After all the above tricks have been exhausted, if you still need a performance boost, there’s always code-level optimization. Things like unrolling loops and minimizing allocation using the “new” keyword will add up eventually. A good way to find out which areas will benefit most from such refactoring is to use the profiler that comes with Flex Builder.

The profiler will allow you to view object allocation stacks and method performance. The former is a great way to find memory leaks and the latter is fantastic for finding out which methods are the slowest and thus most qualified for optimization. If you have any curiosity at all about this sort of thing (and you should!) I heartily encourage you to open up the profiler and fiddle around with it a bit; it takes a bit of ramp-up but once you have it figured out it’s a totally indispensable tool.

Hopefully this will be helpful to someone out there. Flex and BlazeDS are both very well documented by Adobe, but these were the handful of cases where I had to go well out of my way to find workable solutions.

* blitten: Past tense of blit.

And the Clocks Keep Unwinding

Monday, March 22nd, 2010

I haven’t prepared a “real” post for this week. Instead, I offer you an excuse, an idea and an interesting problem — unrelated, but in that order.

I’m awful at writing exams.

I wrote my Flex 3 with AIR ACE exam on Friday.

I passed :)

Unfortunately, this meant devoting every ounce of my being for about six days to memorizing the entire API studying intensely. I’m still catching up on all the stuff I was actively ignoring last week, which includes “writing awesome blog posts” and “hunting for bears“.

We need more double-clicking.

This is something we take for granted, but as an input mechanic it’s pure genius. How can we make one button do two completely different things? Have it react differently based on the frequency of its presses. It literally doubles the usefulness of the left mouse button. Why haven’t we made this optimization on other controls? The only other case I can think of is how my iPhone thoughtfully fills in a period if I double-tap the space bar.

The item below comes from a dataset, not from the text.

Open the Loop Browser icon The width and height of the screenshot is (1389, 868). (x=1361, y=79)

In particular, I’d like to see more double-key presses. I would love for my computer to pull up a shutdown prompt if I double-press my escape key. This is a key I rarely use anyway*, and it would save me the trouble of remembering whether I’m in Win7, XP, OSX or Ubuntu, not to mention which sub-menu they tucked it under. What about tab? Two tab presses could bring up Apple’s exposé, the Windows visual window manager du jour, or some experimental cube animation in linux. Maybe double-backspace deletes an entire word; and don’t even get me started on the power we’ve yet to unlock in our function keys.

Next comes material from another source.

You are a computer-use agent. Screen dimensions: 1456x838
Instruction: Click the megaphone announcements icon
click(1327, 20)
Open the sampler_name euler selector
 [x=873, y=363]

Our input devices hold so much more potential than we’re using, we just have to think like the guy that invented the double-click. (Wikipedia currently credits this to the original Apple Lisa).

An unsolvable problem.

A common practice among interviewers in the high-tech circle is to ask the candidate for a solution to an unsolvable problem. Such problems are intended to drill down to the problem-solving skills a good candidate will hopefully have, and present an excellent opportunity for the interviewee to explore creative solutions, show attention to detail, and often demonstrate a sense of humour. I’ve always found these very interesting to answer, and today I propose one of my own:

Wikipedia will reject new page submissions about people who are deemed not notable enough to warrant their own entry. How could we find the most notable person that is not yet listed in Wikipedia?

This is something I’ve thought about a bit on and off, but if you have any insightful answers (practical or not) I’d love to hear them.

* I have been known to mash escape in vii and its gang of dangerous-to-abbreviate ‘CLI text editors’, where a double-escape mechanism would obviously be annoying. Maybe this would drive me to learn how to use the damned things properly?